Coffee, cocoa and palm oil: humanity’s additions are costing the earth and what satellite monitoring can do to ensure ethical, sustainable sourcing
About one third of the world’s land is made up of natural forest. This is more than four billion hectares, to be more precise. Forests are the very lungs of the earth. Within them are vast ecosystems that are protected by storing water, protecting soil, circulating soil nutrients, reducing temperature, balancing micro-climates and purifying the air. Providing habitat to millions of fauna and flora; the rich biodiversity that forests house form essential carbon sinks and, thus, contribute to limiting greenhouse gas emissions and counteracting climate change.
Alas, every year, this area decreases by an average of 13 million hectares which corresponds to around 35 football fields per minute (Opitz, M; 2018). With the largest losses found in Africa and South America, agriculture is the main culprit- with crops such as chocolate, coffee and palm oil being in the forefront.
Chocolate’s dark secret
As the world’s largest producer of cocoa, the Ivory Coast is the world’s main source for the raw material for chocolate. Côte d’Ivoire (or Ivory Coast) was named after the tusks of thousands of elephants that once roamed the region. Alas, due to the greed and destruction of man- only a few hundred elephants survive in the aftermath of habitat destruction and poaching, while many of the country’s national parks and conservation lands have been cleared of their forest to make way for cocoa operations.
In neighboring Ghana, the situation is similar: according to a recent analysis (Bellantonio et al. (2021), 291,254 acres of protected areas were cleared between 2001 and 2014. This resulted in 7,000 square kilometers of forest loss- and a quarter of this was horrifyingly found to be connected to the chocolate industry. Without action, Ghana stands to lose all remaining forests outside its national parks in the next decade.
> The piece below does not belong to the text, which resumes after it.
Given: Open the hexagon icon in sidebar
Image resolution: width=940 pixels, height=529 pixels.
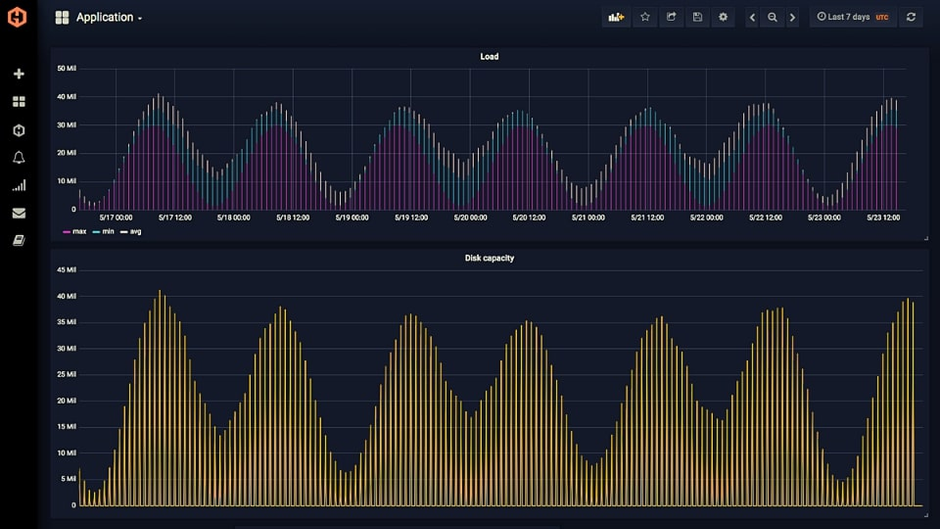Looking at the screenshot, I should 18,130.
Yes, with a surmounting, global demand from large chocolate corporations, the dark reality of one of the greatest of human pleasures – chocolate- is that as the cocoa plantations behind the scenes have aggressively encroached and swallowed up our irreplaceable natural forests. Chocolate’s dark secret is that the cocoa industry is a major driver of deforestation, loss of critical wildlife habitat, and human rights abuses around the world – particularly in West Africa (Ghana, Cameroon), but also South America (Peru, Ecuador) and Southeast Asia (Indonesia).
A tough pill to swallow.
about 1/3 of forest loss in these regions is due to cocoa production
The loss of natural forest in Côte d’Ivoire and Ghana (the world’s largest producers of cocoa) over the last 60 years
Image source: International Wildlife Conservation; Cocoa and Deforestation [Online].
The bitter truth about that steaming cuppa joe
According to climate expert Peter Baker (2014); the dramatic increase seen in the vast coffee production volumes of late (the yearly increase of coffee plantations are estimated to stretch to about 100,000 ha) point to a single critical issue: Deforestation. Yep, just as the case with cocoa; deforestation is the primary source of all these new coffee lands- and along with the losses of carbon, biodiversity and other ecosystem services caused by global coffee growth; this is going to get worse as each year goes by without some sort of urgent intervention.
With plantations mainly occurring along the equatorial belt (known as the ‘Bean Belt’) coffee-driven deforestation has been particularly severe in the Atlantic Forest, especially in Rio de Janeiro, São Paulo, Minas Gerais, Espírito Santo and Paraná. The biome is said to have occupied roughly one million square kilometers; but currently, according to SOS Mata Atlântica only 12.4% of its natural vegetation remains standing.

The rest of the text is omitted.